--- START ---
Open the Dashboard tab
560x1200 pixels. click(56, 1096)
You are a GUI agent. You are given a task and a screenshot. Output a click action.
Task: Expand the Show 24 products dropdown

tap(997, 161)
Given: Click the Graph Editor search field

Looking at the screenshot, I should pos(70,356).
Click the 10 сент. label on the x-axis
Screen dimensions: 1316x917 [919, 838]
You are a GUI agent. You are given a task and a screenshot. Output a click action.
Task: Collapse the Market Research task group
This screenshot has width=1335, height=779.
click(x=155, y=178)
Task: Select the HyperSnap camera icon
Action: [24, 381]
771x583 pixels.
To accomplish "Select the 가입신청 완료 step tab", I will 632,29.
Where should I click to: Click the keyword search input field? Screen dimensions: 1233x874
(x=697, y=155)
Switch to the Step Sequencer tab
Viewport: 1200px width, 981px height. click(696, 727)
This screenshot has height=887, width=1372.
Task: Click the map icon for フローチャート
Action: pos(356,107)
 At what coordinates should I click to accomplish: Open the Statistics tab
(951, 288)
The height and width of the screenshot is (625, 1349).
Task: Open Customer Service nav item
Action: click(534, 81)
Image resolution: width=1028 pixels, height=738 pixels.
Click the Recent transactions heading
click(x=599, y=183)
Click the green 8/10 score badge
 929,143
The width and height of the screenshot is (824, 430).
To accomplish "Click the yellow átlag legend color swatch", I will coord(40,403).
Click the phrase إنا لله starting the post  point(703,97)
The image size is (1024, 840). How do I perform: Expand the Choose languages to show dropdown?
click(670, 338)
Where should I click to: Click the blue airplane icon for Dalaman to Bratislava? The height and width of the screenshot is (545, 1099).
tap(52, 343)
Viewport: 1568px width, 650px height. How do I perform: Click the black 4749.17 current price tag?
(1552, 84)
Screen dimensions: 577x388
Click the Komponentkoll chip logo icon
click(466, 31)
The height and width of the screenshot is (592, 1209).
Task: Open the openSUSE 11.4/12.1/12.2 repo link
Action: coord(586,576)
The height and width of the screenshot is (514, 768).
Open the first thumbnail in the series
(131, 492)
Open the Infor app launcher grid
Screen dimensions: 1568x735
--- END ---
[Exercise directions]
The entries are to be repeated exactly, with nothing altered.

[The answer]
Open the Dashboard tab
560x1200 pixels. click(56, 1096)
You are a GUI agent. You are given a task and a screenshot. Output a click action.
Task: Expand the Show 24 products dropdown

tap(997, 161)
Given: Click the Graph Editor search field

Looking at the screenshot, I should pos(70,356).
Click the 10 сент. label on the x-axis
Screen dimensions: 1316x917 [919, 838]
You are a GUI agent. You are given a task and a screenshot. Output a click action.
Task: Collapse the Market Research task group
This screenshot has width=1335, height=779.
click(x=155, y=178)
Task: Select the HyperSnap camera icon
Action: [24, 381]
771x583 pixels.
To accomplish "Select the 가입신청 완료 step tab", I will 632,29.
Where should I click to: Click the keyword search input field? Screen dimensions: 1233x874
(x=697, y=155)
Switch to the Step Sequencer tab
Viewport: 1200px width, 981px height. click(696, 727)
This screenshot has height=887, width=1372.
Task: Click the map icon for フローチャート
Action: pos(356,107)
 At what coordinates should I click to accomplish: Open the Statistics tab
(951, 288)
The height and width of the screenshot is (625, 1349).
Task: Open Customer Service nav item
Action: click(534, 81)
Image resolution: width=1028 pixels, height=738 pixels.
Click the Recent transactions heading
click(x=599, y=183)
Click the green 8/10 score badge
 929,143
The width and height of the screenshot is (824, 430).
To accomplish "Click the yellow átlag legend color swatch", I will coord(40,403).
Click the phrase إنا لله starting the post  point(703,97)
The image size is (1024, 840). How do I perform: Expand the Choose languages to show dropdown?
click(670, 338)
Where should I click to: Click the blue airplane icon for Dalaman to Bratislava? The height and width of the screenshot is (545, 1099).
tap(52, 343)
Viewport: 1568px width, 650px height. How do I perform: Click the black 4749.17 current price tag?
(1552, 84)
Screen dimensions: 577x388
Click the Komponentkoll chip logo icon
click(466, 31)
The height and width of the screenshot is (592, 1209).
Task: Open the openSUSE 11.4/12.1/12.2 repo link
Action: coord(586,576)
The height and width of the screenshot is (514, 768).
Open the first thumbnail in the series
(131, 492)
Open the Infor app launcher grid
Screen dimensions: 1568x735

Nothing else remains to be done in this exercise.